▸ What you need to do: Would you please return the lines of the entries below starting at the line that has "2022 (486, 1992)" and ending at the line that has "May (493, 2256)", both included, exactly as they are?
[[ Data section open ]]
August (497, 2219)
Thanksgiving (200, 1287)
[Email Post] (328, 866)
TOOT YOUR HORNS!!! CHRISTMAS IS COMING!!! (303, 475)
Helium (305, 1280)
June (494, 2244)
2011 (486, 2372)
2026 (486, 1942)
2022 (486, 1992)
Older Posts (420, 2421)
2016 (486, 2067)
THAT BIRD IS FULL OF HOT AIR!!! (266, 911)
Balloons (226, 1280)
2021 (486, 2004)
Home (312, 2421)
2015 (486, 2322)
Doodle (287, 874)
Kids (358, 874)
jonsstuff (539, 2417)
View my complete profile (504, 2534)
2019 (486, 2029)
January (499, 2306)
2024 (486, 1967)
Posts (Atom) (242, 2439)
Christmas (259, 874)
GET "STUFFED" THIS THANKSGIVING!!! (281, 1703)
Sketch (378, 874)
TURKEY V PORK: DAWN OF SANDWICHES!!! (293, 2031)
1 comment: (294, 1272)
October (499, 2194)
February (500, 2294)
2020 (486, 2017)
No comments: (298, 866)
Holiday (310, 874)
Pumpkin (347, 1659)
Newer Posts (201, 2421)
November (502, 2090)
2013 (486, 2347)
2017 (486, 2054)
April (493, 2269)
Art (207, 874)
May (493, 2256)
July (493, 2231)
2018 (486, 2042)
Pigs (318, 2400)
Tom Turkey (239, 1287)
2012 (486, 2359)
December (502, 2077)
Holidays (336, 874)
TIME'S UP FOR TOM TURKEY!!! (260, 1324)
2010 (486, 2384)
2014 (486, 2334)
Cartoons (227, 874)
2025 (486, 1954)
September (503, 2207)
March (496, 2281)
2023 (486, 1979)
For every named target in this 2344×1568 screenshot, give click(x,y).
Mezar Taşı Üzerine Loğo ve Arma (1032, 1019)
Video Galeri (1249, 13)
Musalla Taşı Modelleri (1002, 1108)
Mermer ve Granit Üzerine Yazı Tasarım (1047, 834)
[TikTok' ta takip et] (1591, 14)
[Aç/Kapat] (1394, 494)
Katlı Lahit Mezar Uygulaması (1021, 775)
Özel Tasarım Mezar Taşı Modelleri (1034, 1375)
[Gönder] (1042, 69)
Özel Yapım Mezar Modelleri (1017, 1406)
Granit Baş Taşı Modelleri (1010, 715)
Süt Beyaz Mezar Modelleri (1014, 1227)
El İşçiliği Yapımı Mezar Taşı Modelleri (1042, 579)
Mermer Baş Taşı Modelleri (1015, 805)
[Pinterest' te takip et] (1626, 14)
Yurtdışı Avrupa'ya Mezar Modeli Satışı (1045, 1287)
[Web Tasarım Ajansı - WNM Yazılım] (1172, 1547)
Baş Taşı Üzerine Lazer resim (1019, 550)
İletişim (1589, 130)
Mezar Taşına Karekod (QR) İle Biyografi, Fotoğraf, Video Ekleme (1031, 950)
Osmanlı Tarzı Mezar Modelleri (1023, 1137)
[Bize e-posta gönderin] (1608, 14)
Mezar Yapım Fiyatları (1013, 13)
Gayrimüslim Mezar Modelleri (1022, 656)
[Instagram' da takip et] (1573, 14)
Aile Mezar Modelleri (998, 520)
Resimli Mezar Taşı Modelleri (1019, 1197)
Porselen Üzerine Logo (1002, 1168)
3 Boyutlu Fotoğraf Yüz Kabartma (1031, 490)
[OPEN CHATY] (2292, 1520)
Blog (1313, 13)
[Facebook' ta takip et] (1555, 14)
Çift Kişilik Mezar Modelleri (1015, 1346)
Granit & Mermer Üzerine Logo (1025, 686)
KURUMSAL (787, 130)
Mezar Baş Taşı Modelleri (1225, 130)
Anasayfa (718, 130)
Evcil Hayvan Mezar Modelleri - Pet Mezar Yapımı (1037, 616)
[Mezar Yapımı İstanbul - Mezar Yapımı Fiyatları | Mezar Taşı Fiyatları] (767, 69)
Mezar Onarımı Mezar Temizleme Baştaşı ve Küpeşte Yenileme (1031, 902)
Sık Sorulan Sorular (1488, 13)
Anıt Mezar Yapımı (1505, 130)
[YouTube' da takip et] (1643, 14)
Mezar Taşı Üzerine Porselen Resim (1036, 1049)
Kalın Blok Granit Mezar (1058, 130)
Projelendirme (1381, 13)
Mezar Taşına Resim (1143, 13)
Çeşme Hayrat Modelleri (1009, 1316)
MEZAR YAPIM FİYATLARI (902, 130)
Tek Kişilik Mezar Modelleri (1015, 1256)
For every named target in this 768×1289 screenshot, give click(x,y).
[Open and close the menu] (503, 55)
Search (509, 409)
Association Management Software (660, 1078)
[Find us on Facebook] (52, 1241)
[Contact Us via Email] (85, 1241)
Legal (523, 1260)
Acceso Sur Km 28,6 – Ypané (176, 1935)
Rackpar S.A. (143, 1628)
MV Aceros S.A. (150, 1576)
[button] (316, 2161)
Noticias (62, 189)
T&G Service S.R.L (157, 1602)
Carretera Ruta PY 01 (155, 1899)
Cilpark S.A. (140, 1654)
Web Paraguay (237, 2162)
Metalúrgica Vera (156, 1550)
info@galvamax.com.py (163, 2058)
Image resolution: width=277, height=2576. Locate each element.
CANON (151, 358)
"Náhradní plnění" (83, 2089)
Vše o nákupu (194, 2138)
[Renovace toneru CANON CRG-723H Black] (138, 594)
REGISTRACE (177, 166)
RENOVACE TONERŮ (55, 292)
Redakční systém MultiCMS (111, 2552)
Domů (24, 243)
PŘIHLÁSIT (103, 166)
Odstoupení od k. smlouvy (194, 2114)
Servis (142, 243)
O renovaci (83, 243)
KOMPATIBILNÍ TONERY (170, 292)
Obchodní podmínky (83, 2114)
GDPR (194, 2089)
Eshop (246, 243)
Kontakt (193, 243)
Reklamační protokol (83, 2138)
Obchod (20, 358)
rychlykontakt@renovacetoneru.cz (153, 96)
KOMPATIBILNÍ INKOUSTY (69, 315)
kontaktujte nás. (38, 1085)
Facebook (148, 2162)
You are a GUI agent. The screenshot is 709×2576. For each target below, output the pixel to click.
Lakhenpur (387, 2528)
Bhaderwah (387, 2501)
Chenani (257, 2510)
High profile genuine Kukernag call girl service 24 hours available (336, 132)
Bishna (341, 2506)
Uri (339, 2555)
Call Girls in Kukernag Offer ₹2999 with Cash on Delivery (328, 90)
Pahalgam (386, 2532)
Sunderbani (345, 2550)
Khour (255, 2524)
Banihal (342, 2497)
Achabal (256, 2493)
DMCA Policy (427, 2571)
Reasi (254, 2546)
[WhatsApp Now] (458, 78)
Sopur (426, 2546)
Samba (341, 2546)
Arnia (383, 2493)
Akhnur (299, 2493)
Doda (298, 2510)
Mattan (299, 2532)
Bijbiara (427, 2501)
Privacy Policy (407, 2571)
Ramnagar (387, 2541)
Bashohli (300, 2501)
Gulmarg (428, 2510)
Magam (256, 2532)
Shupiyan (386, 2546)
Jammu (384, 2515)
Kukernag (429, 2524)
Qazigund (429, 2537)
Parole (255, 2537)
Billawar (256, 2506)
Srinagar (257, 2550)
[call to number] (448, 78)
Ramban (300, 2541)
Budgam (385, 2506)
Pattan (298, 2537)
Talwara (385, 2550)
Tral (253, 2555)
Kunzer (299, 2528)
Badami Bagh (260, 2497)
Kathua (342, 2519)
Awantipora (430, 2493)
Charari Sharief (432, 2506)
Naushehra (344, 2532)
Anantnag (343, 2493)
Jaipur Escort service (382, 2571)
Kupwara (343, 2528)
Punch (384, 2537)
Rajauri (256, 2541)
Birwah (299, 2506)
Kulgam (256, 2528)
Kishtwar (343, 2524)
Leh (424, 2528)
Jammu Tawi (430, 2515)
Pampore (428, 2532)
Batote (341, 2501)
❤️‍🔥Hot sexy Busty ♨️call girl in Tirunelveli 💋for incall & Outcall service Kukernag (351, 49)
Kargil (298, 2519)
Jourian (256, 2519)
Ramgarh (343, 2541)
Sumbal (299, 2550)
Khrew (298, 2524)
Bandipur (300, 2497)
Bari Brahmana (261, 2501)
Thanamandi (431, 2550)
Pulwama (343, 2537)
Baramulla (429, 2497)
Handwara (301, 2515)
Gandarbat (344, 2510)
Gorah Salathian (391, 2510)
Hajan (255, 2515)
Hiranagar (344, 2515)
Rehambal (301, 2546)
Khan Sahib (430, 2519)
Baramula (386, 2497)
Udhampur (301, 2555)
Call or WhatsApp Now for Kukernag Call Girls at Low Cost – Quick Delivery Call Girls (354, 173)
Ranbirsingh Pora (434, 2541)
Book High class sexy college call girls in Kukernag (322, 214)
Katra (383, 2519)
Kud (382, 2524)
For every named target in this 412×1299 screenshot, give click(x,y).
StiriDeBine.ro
[[ Data section closed ]]
▸ Output of the task:
2022 (486, 1992)
Older Posts (420, 2421)
2016 (486, 2067)
THAT BIRD IS FULL OF HOT AIR!!! (266, 911)
Balloons (226, 1280)
2021 (486, 2004)
Home (312, 2421)
2015 (486, 2322)
Doodle (287, 874)
Kids (358, 874)
jonsstuff (539, 2417)
View my complete profile (504, 2534)
2019 (486, 2029)
January (499, 2306)
2024 (486, 1967)
Posts (Atom) (242, 2439)
Christmas (259, 874)
GET "STUFFED" THIS THANKSGIVING!!! (281, 1703)
Sketch (378, 874)
TURKEY V PORK: DAWN OF SANDWICHES!!! (293, 2031)
1 comment: (294, 1272)
October (499, 2194)
February (500, 2294)
2020 (486, 2017)
No comments: (298, 866)
Holiday (310, 874)
Pumpkin (347, 1659)
Newer Posts (201, 2421)
November (502, 2090)
2013 (486, 2347)
2017 (486, 2054)
April (493, 2269)
Art (207, 874)
May (493, 2256)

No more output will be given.